Bu konunun yaşanmış bir hikaye ile anlatmaya çalışalım.
Zina yaparken yakalanan bir kadın Hz. İsa’nın huzuruna getirilir
Halk öfkelidir...Kadının recm cezasıyla taşlanarak öldürülmesini istemektedir…
Hz. İsa kavminin bu isteğini reddetmez… Eğilir yerden bir taş alır…Ve yere bir daire çizer…
Daire Allah'ın izni ve kudretiyle bir aynaya çevrilir...
Ve aynaya bakan herkes geçmişte işlediği günahları tüm çıplaklığıyla görür...
Hz. İsa doğrulur, o kalabalığa doğru döner ve "Hadi, ilk taşı en günahsız olanınız atsın" der.
Kimse kadına taş atmaya cesaret edemez… Çünkü herkes haddinden fazla günahkardır… Biri kadına taş atacak olsa günahları herkesin içinde ifşa olacaktır…
Kimse taş atmaya cesaret edemeyince,
Hz.İsa kadını affederek oradan gönderir....
Evet, cennetteki yerini babadan kalan miras malı gibi garanti görenler şimdi söyleyin, bakalım…
Hangimiz diğerimizden daha az günahsızız? Amel defterlerimiz boynumuza asılı kalsaydı acaba kaçımızın birbirine bakacak yüzü olurdu?
Veyahut, günahlarımızın rengi yüzümüze yansısaydı kaç tanemiz sokaklarda rahat gezebilirdik?
Sorular çok ağır mı oldu?
Ahirette daha ağırı olacak…
Evet, hiç birimiz günahsız veya hatasız değiliz…
Ama her nedense hepimiz cüretkarız…
Her birimiz, başkalarının günahlarını ve hatalarını izlemekten, onları yargılamaktan, kendi günahımızla ve hatalarımızla yüzleşmeye vakit bulamıyoruz...
Hakimdi “O”hüküm sahibi de o iken..Allah affederken kul yargılıyor.
Kula;Kulun sormasi gereken soruları sormamız lazım iken Allah'ın soracağı soruları soruyoruz...
Buda Rabb’ül aleminin taktına göz dikmektir hattı aşmaktır.
Küsur da hata arıyorsan bütün aynalar senindir
Meselâ: Ayıpsız yar (dost) arayan yarsız (dostsuz) kalır.
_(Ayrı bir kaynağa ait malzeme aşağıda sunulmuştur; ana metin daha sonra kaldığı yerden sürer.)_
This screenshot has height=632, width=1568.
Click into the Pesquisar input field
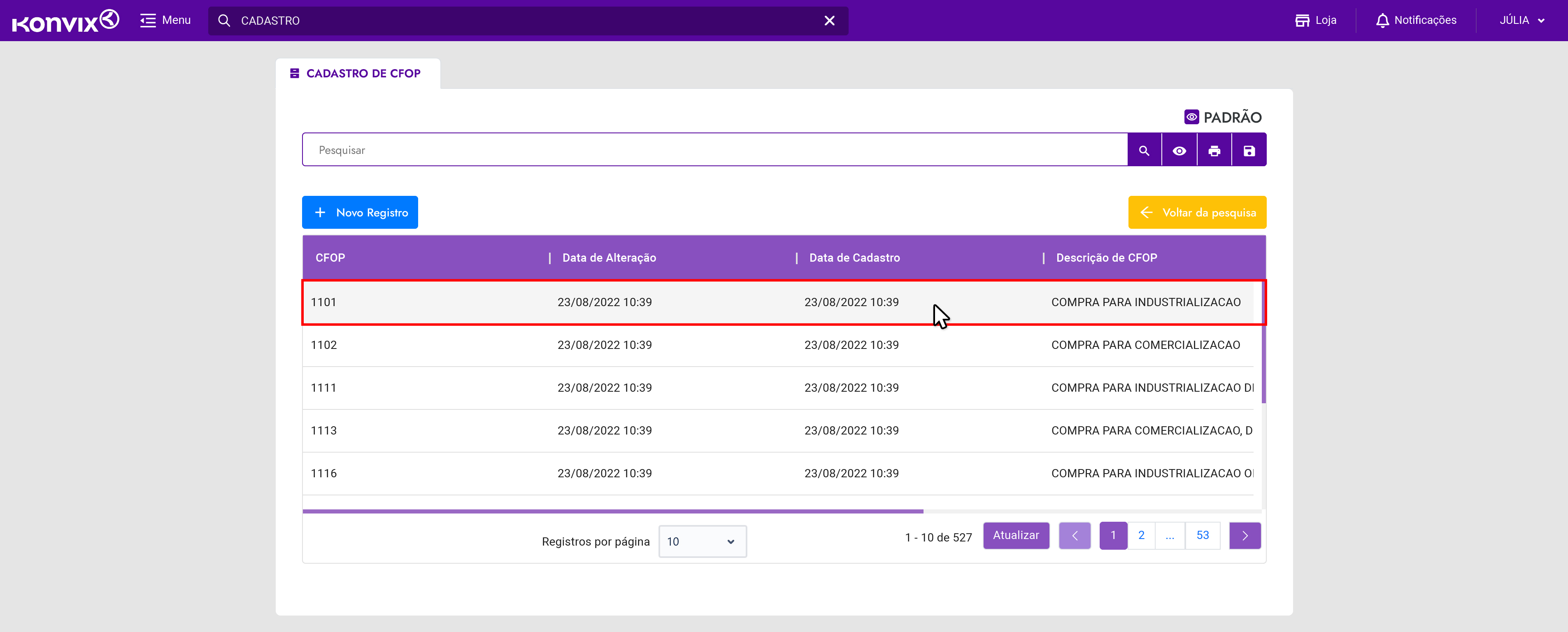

Bu atasözü her bakımdan “Hatasız kul olmaz” ifadesini tamamlamaktadır.
“Utan utanmazdan, kork korkmazdan” diye başka bir atasözümüz daha vardır ki çok ibretlidir.
Bir kişide “utanma” duygusu kaybolmuş ise o insandan çekinmek gerekir. Onda Allah korkusu, hayâ kalmamıştır. Her türlü çirkin fiili işleyebilir.
Buna mukabil bir ayıp işleyen kişinin yüzü kızarıyorsa o adam zaten büyük bir pişmanlık içindedir. Pişmanlık ise affın kapısıdır.
İnsanlar arasında hata yaptığı zaman yüzü kızaranlarla alay edildiğini gördüğümde kahroluyorum.
Sanki yüzü kızarmamak bir marifetmiş gibi kabul ediliyor.
Tam tersine bu tutum kötü fiilleri işlemekten utanmayan, yüzü kızarmayan “kaşarlanmış” tiplere mahsustur. Bunlara nasihat dahi tesir etmez.
Hepimiz adem-oğluyuz, hatasız kul olmaz; kimseyi yaptığı hata sebebi ile utanılacak duruma düşürme.
Ama utanmayı unutmuş, Allah korkusu nedir tanımayan kişinin çirkin ve kötü fiillerini de tenkit etmekten geri durma.
Bu onlar bizlerin susmalarını fırsat bilerek ya deveyi hamuruyla yutuyorlar ve malı gönderiyorlar yada bizleri gariban cahil,yerine koyup kendilerini akıllı sanıyorlar.
Asla bu böyle olmamalı;Unutma ki haksızlık karşısında susan kimse dilsiz şeytandır.